Loose tongues traded more truth than flayed flesh ever had. Names surfaced, then were dismissed. A dockhand who moved too fast. A thief who vanished up walls. A sailor who swore he’d seen eyes gleam wrong in lantern-light. Every rumor frayed into uncertainty—but the pattern pleased him. That realisation made his stomach twist harder than any spell backlash.

For a fleeting, traitorous moment, Matthious almost smiled.

The thought horrified him.

His fingers closed around the mug without conscious command.

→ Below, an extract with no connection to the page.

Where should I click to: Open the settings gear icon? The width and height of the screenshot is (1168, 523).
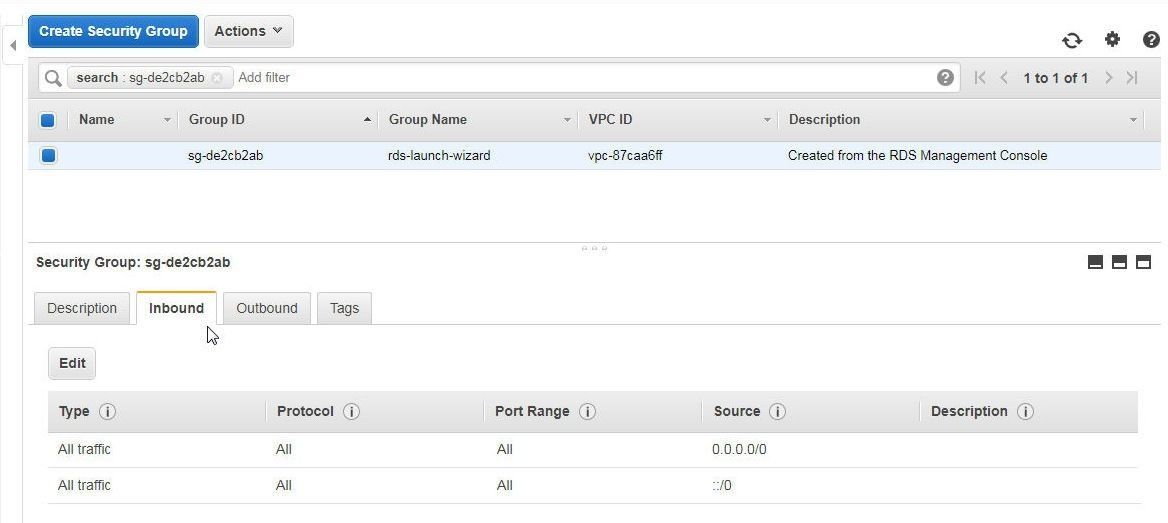[x=1112, y=39]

The weight was mundane, insulting. He lifted it, meaning only to move it aside—but habit, older than his ascension, betrayed him. He took a sip.

Ale flooded his mouth.

Warm. Bitter. Alive.

His body reacted before his will could intervene. Matthious lurched forward and spat violently onto the tavern floor, the sound sharp and wet, cutting through conversation like a blade.

Silence rippled outward.

“What in the—” someone muttered.

Matthious wiped his mouth with the back of his hand, chest heaving. Rage and revulsion warred inside him—not at the ale, but at himself. At the weakness that had allowed such a thing. At the reminder that his flesh still remembered being mortal.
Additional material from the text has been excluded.